Echinacea Purpurea or Echinacea Angustifolia
Which Echinacea to Use?
Did you know that there is a bit of controversy over which kind of echinacea you should use? You may have noticed that there are all kinds of new colors of echinacea in your seed catalog. You may have also noticed that there are at least two choices from your favorite herb supplier.
What is the difference between species?
There are two species that are easily found, Echinacea purpurea and Echinacea angustifolia. Both are native to various parts of the United States, but when we first learned about the use of this plant from the Native Americans they were just using Echinacea angustifolia. Because Echinacea purpurea was so abundant in Europe at the time of its introduction to the supplement trade, they began using it instead of Echinacea angustifolia.
Many believe that Echinacea purpurea is inferior to Echinacea angustifolia and therefore less effective. Echinacea angustifolia is certainly more rare and many find it a bit more difficult to grow. The answer to the question of which one to use is basically up to interpretation; there are many herbalists who will line up on either side of the argument with strong evidence that both of them work. My research leads me to believe that at the very least, it may be necessary to use Echinacea purpurea in higher doses than we would have to use Echinacea angustifolia.

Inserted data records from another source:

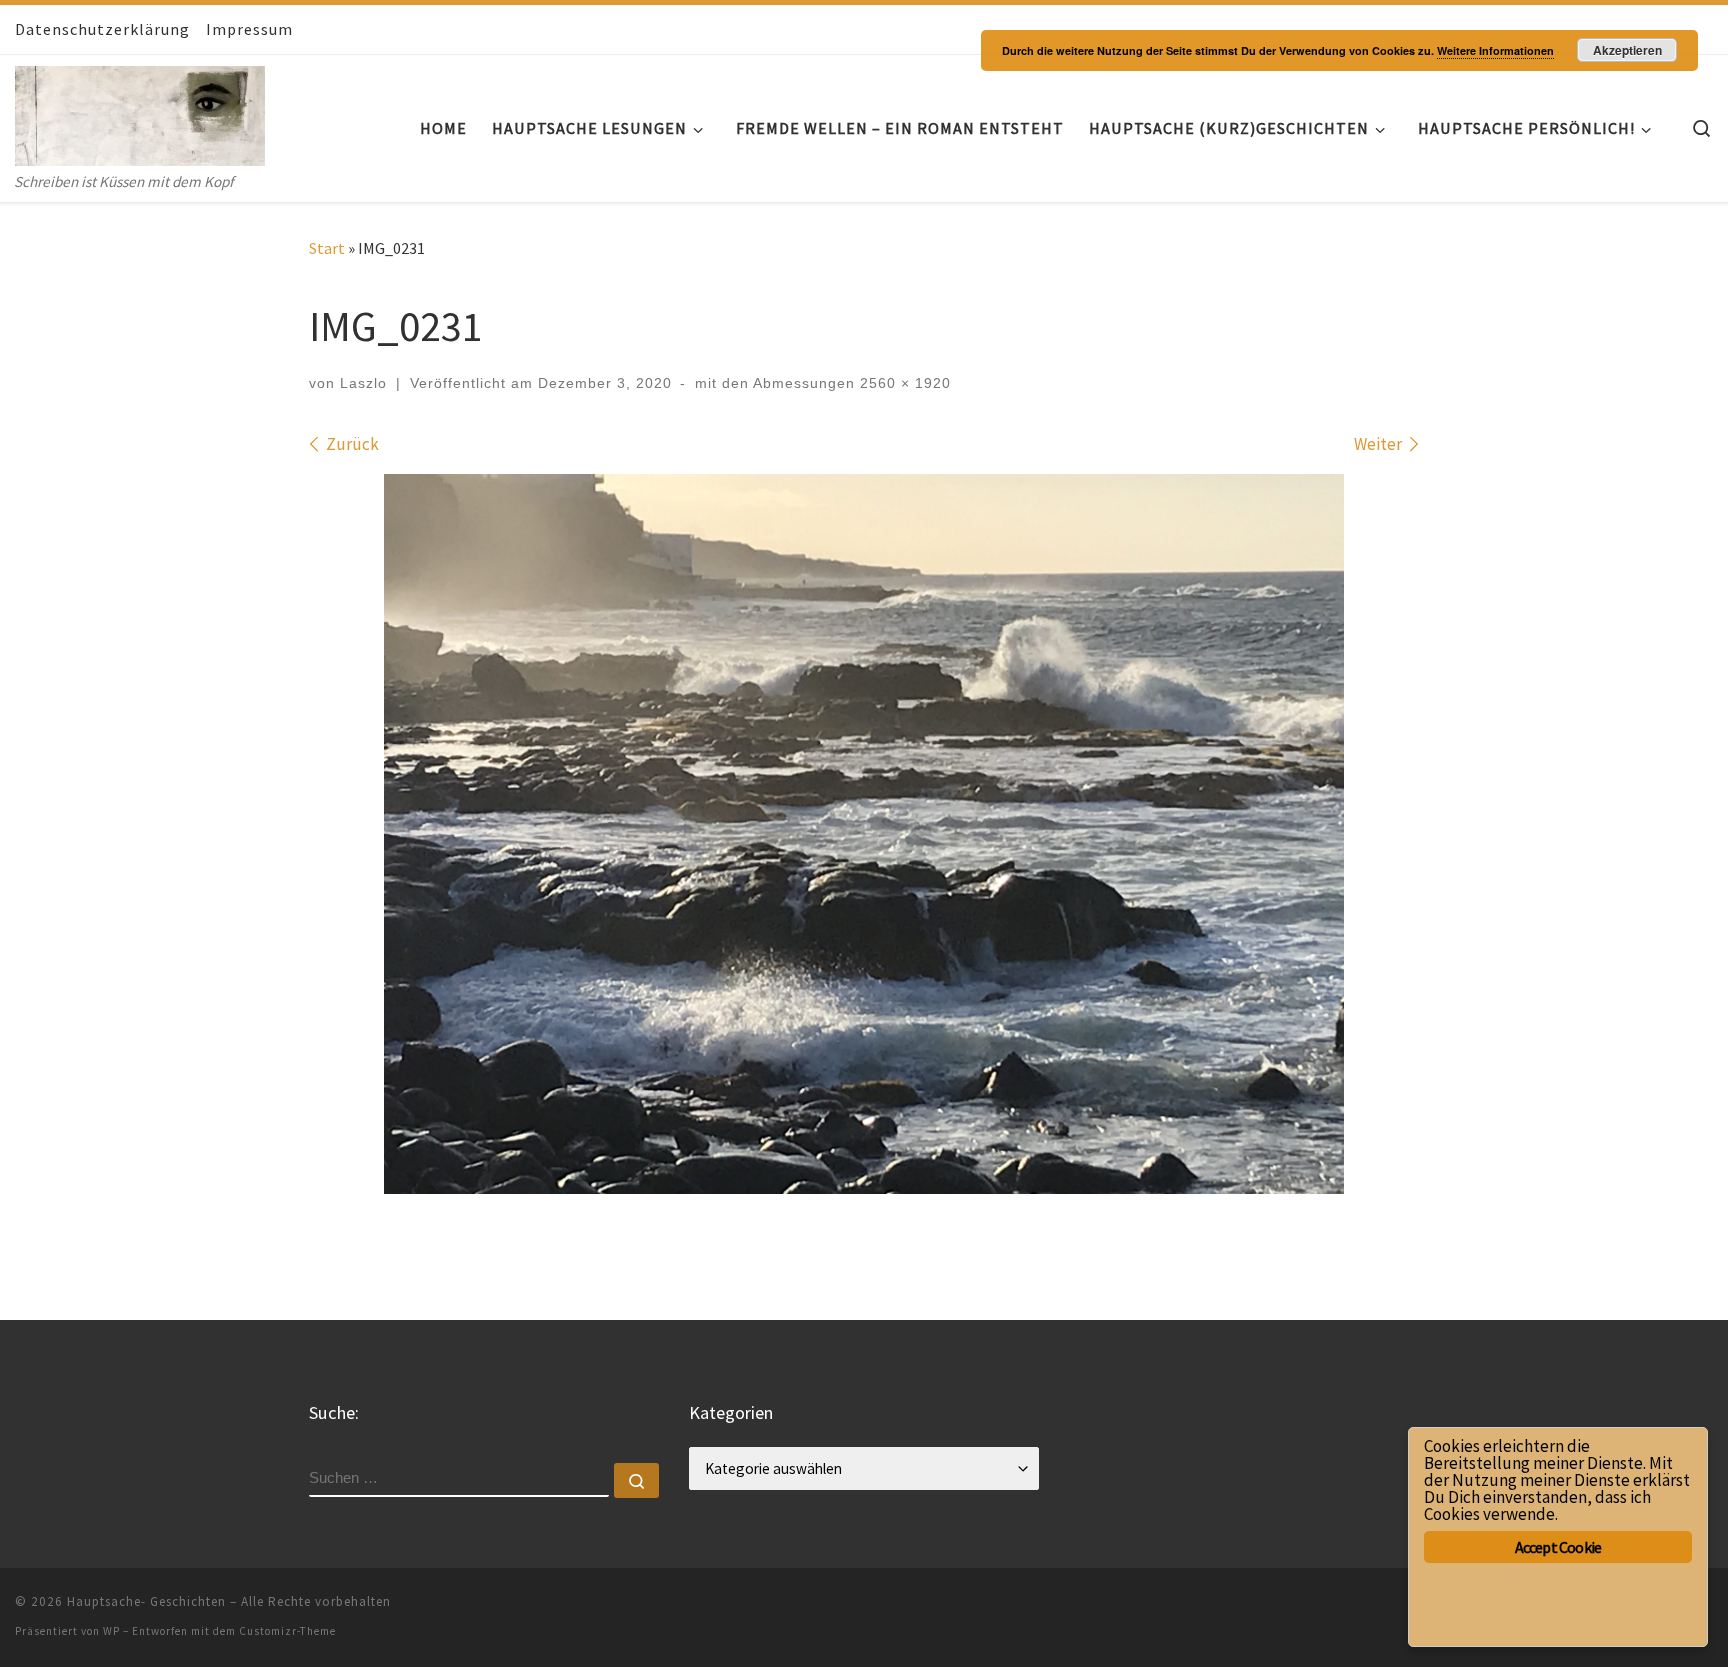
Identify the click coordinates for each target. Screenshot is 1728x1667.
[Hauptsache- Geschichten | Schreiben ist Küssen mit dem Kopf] (140, 111)
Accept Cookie (1558, 1547)
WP (111, 1631)
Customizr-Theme (287, 1631)
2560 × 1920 (903, 383)
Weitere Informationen (1495, 50)
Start (327, 248)
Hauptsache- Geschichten (146, 1601)
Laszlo (363, 383)
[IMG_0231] (864, 834)
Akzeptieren (1627, 50)
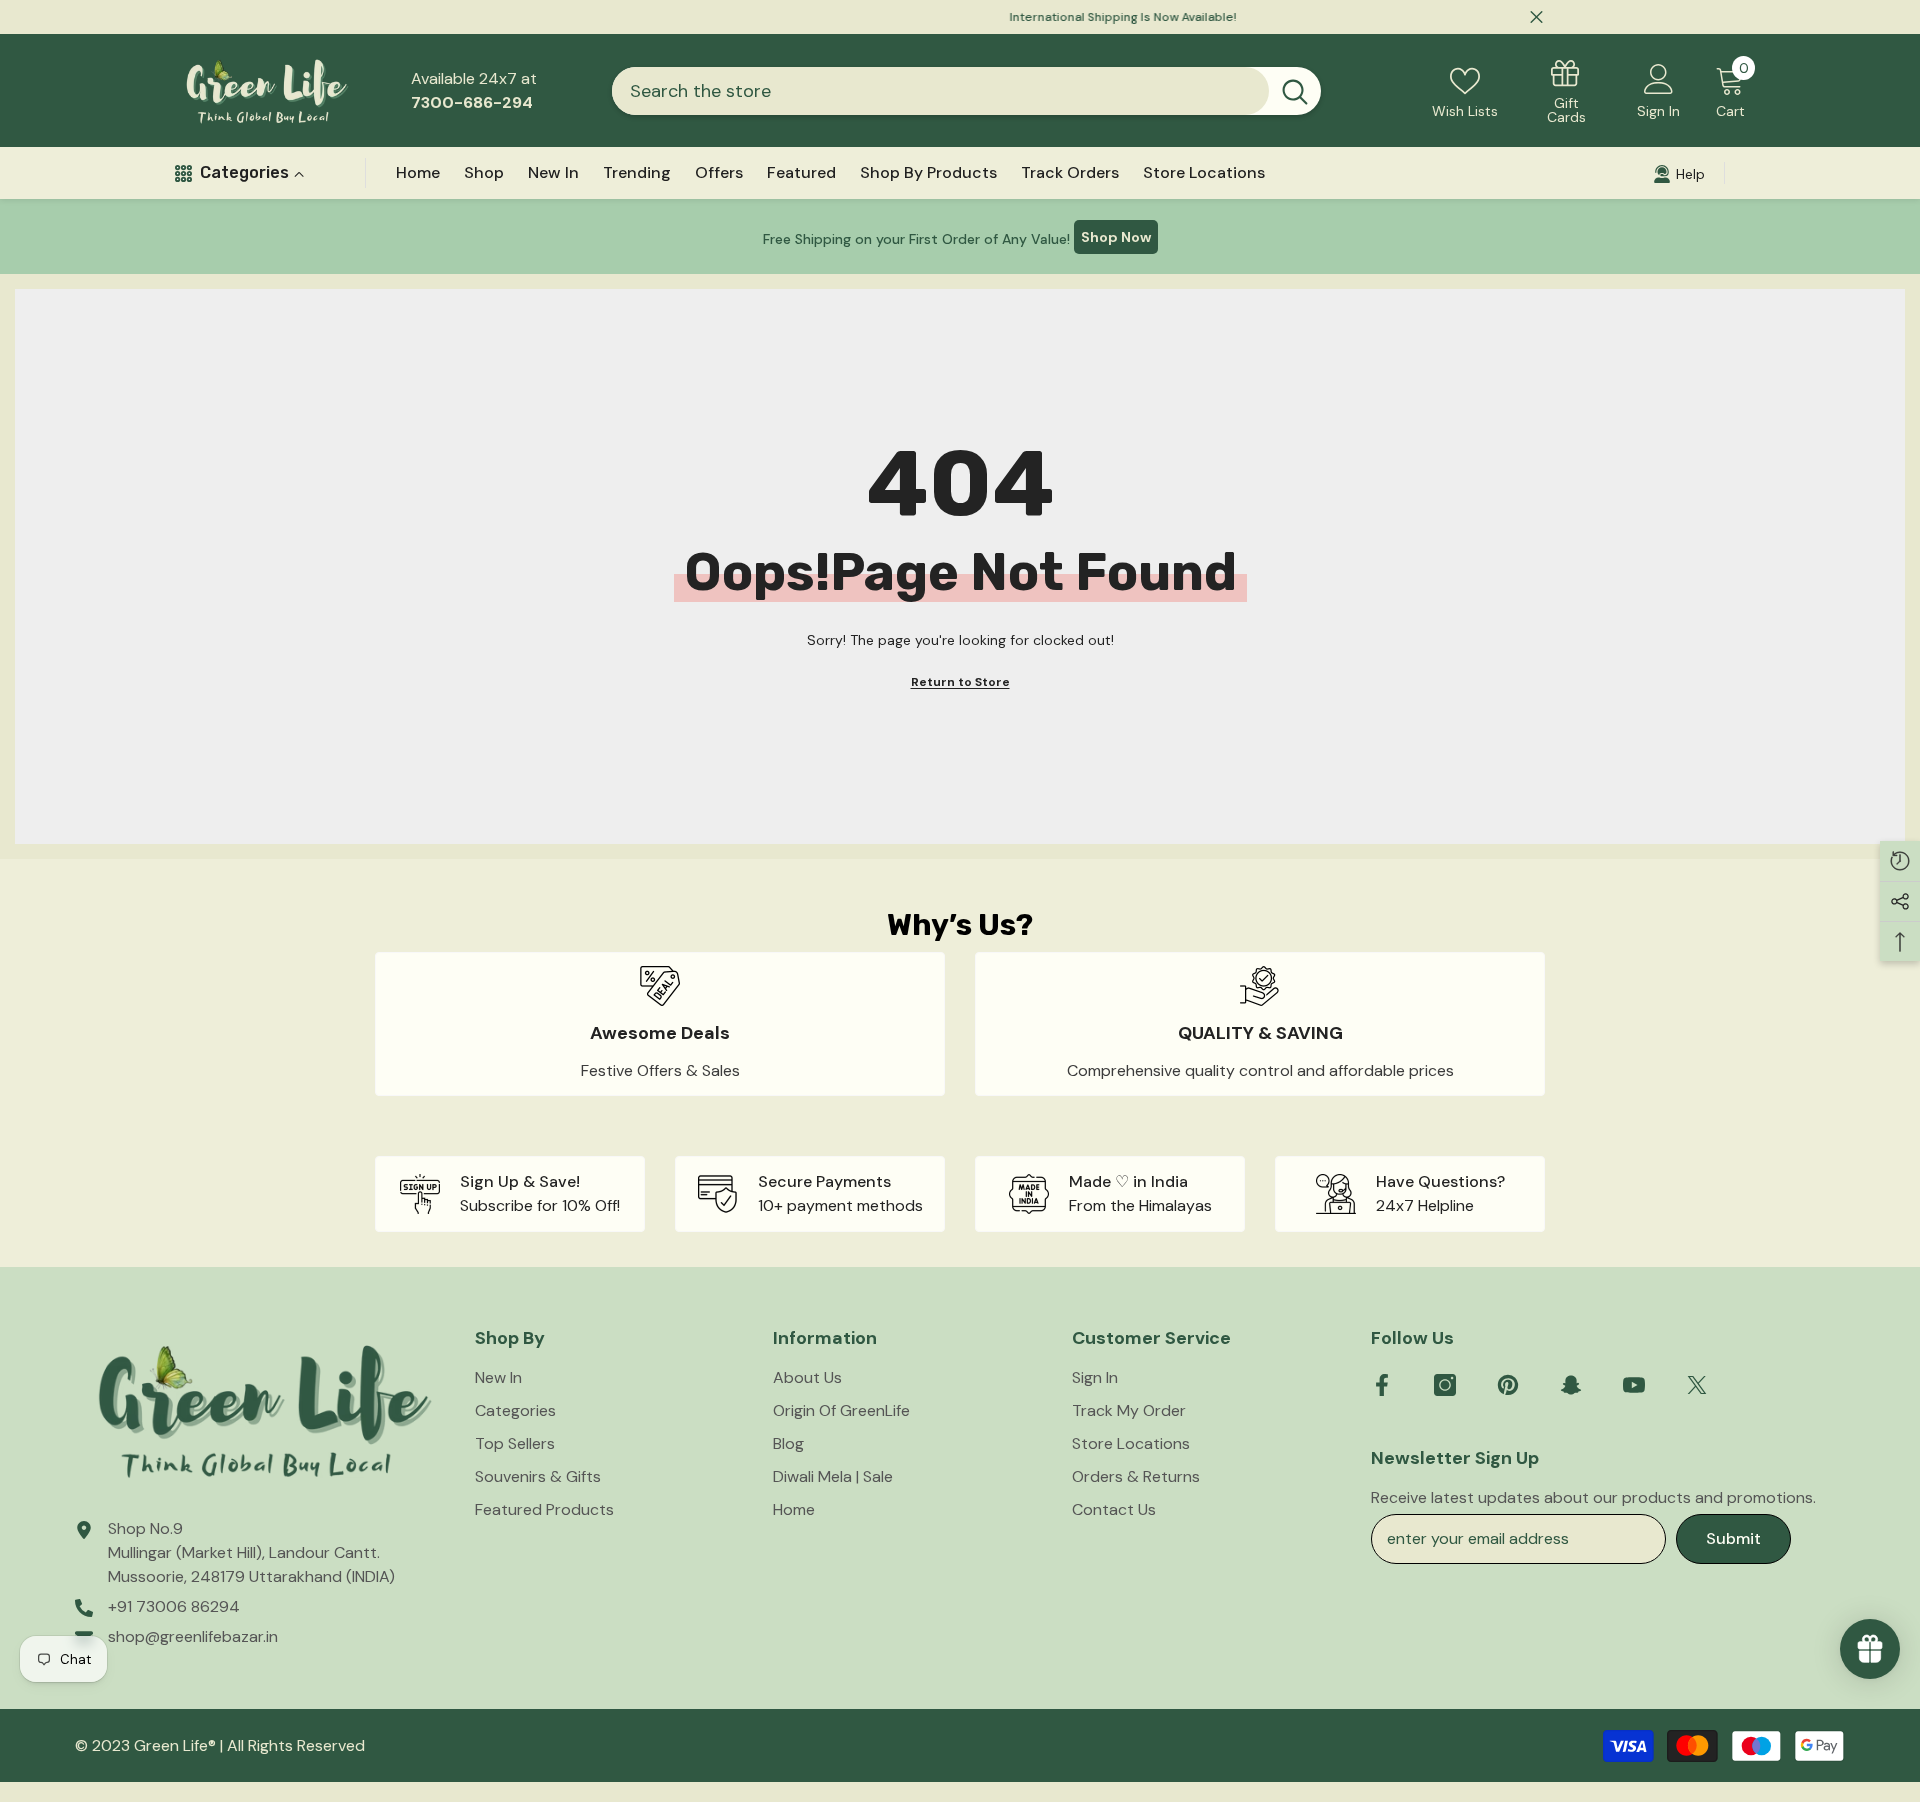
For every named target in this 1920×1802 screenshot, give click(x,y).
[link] (660, 1024)
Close (1536, 17)
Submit (1733, 1538)
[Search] (966, 91)
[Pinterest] (1508, 1385)
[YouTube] (1634, 1385)
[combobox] (940, 91)
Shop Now (1116, 237)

Do I Use the Leaf or Root?
In most herb catalogs you are likely to find both dried leaf and dried root of echinacea. Traditional use of the plant focused on root preparations, but we have come to understand that all parts of the plant contain the necessary chemicals to support our immune system. The best way to create a tincture of echinacea is to start early in the season with a leaf tincture, add the flower in the summer, and top off the preparation in the fall with a bit of root.
How Is Echinacea Used?
Both echinacea species will shine in situations where the body is experiencing infection. The whole plant is very helpful for illnesses such as a sore throat with patches of pus, something like a strep throat. Echinacea is very useful for conditions that involve advanced infection or degeneration of tissues. It can be used where the system in general has been overtaxed with stress and overwork. The compounds within this plant marshal our white blood cells to move efficiently toward a place where our body is losing a battle with infection. This is the reason I don’t advise echinacea be used as a tonic, or preventative, for the immune system.
Where to Get Echinacea
If you decide to add echinacea to your teas or tinctures in preparation for the coming winter’s ills. Be sure to source them from a reputable herb seller, such as Mountain Rose Herbs, that is taking care to protect native populations. You may rest assured that whichever species you choose, and whichever part of the plant you want to use, you will reap the benefits in case of infection.
Do you use echinacea? If so, which species do you prefer?